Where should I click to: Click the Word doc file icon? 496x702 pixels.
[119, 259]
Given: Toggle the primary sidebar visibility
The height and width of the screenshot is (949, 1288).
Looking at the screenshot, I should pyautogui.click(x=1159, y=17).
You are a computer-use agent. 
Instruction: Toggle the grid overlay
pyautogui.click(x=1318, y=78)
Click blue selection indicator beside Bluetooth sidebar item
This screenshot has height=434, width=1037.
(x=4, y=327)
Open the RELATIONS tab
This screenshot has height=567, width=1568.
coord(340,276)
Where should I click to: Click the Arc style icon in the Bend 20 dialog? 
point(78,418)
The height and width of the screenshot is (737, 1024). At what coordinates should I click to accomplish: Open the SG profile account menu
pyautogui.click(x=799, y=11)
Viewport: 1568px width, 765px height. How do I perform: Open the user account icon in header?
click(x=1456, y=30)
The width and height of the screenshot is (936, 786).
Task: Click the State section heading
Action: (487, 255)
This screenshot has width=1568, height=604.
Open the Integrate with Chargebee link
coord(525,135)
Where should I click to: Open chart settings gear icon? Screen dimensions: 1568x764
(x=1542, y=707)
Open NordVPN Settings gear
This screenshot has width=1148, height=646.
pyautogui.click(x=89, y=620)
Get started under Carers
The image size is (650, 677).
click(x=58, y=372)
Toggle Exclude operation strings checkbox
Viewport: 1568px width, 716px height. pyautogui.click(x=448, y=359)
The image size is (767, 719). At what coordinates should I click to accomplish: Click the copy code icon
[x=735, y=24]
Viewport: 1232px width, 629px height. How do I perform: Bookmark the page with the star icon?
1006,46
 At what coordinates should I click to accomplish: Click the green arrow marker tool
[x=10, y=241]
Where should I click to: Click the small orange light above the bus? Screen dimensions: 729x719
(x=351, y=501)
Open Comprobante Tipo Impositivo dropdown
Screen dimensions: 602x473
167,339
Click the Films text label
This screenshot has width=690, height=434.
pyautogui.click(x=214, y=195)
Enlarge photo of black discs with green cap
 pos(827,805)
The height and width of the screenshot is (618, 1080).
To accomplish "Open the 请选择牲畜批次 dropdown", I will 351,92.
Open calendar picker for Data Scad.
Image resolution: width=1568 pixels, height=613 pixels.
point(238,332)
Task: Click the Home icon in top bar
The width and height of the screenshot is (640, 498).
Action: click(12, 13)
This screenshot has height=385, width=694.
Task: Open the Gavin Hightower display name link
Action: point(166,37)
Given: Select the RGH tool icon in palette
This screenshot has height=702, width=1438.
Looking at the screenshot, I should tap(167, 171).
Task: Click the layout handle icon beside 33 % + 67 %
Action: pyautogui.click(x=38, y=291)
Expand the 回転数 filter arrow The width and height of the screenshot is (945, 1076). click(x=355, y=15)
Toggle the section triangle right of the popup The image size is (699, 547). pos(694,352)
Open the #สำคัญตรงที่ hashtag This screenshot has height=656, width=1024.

########

• _TASK ITEM_: Could you return all the data above exactly as it appears?

• _WRITTEN SOLUTION_:
Where should I click to: Click the Word doc file icon? 496x702 pixels.
[119, 259]
Given: Toggle the primary sidebar visibility
The height and width of the screenshot is (949, 1288).
Looking at the screenshot, I should pyautogui.click(x=1159, y=17).
You are a computer-use agent. 
Instruction: Toggle the grid overlay
pyautogui.click(x=1318, y=78)
Click blue selection indicator beside Bluetooth sidebar item
This screenshot has height=434, width=1037.
(x=4, y=327)
Open the RELATIONS tab
This screenshot has height=567, width=1568.
coord(340,276)
Where should I click to: Click the Arc style icon in the Bend 20 dialog? 
point(78,418)
The height and width of the screenshot is (737, 1024). At what coordinates should I click to accomplish: Open the SG profile account menu
pyautogui.click(x=799, y=11)
Viewport: 1568px width, 765px height. How do I perform: Open the user account icon in header?
click(x=1456, y=30)
The width and height of the screenshot is (936, 786).
Task: Click the State section heading
Action: (487, 255)
This screenshot has width=1568, height=604.
Open the Integrate with Chargebee link
coord(525,135)
Where should I click to: Open chart settings gear icon? Screen dimensions: 1568x764
(x=1542, y=707)
Open NordVPN Settings gear
This screenshot has width=1148, height=646.
pyautogui.click(x=89, y=620)
Get started under Carers
The image size is (650, 677).
click(x=58, y=372)
Toggle Exclude operation strings checkbox
Viewport: 1568px width, 716px height. pyautogui.click(x=448, y=359)
The image size is (767, 719). At what coordinates should I click to accomplish: Click the copy code icon
[x=735, y=24]
Viewport: 1232px width, 629px height. How do I perform: Bookmark the page with the star icon?
1006,46
 At what coordinates should I click to accomplish: Click the green arrow marker tool
[x=10, y=241]
Where should I click to: Click the small orange light above the bus? Screen dimensions: 729x719
(x=351, y=501)
Open Comprobante Tipo Impositivo dropdown
Screen dimensions: 602x473
167,339
Click the Films text label
This screenshot has width=690, height=434.
pyautogui.click(x=214, y=195)
Enlarge photo of black discs with green cap
 pos(827,805)
The height and width of the screenshot is (618, 1080).
To accomplish "Open the 请选择牲畜批次 dropdown", I will 351,92.
Open calendar picker for Data Scad.
Image resolution: width=1568 pixels, height=613 pixels.
point(238,332)
Task: Click the Home icon in top bar
The width and height of the screenshot is (640, 498).
Action: click(12, 13)
This screenshot has height=385, width=694.
Task: Open the Gavin Hightower display name link
Action: point(166,37)
Given: Select the RGH tool icon in palette
This screenshot has height=702, width=1438.
Looking at the screenshot, I should tap(167, 171).
Task: Click the layout handle icon beside 33 % + 67 %
Action: pyautogui.click(x=38, y=291)
Expand the 回転数 filter arrow The width and height of the screenshot is (945, 1076). click(x=355, y=15)
Toggle the section triangle right of the popup The image size is (699, 547). pos(694,352)
Open the #สำคัญตรงที่ hashtag This screenshot has height=656, width=1024.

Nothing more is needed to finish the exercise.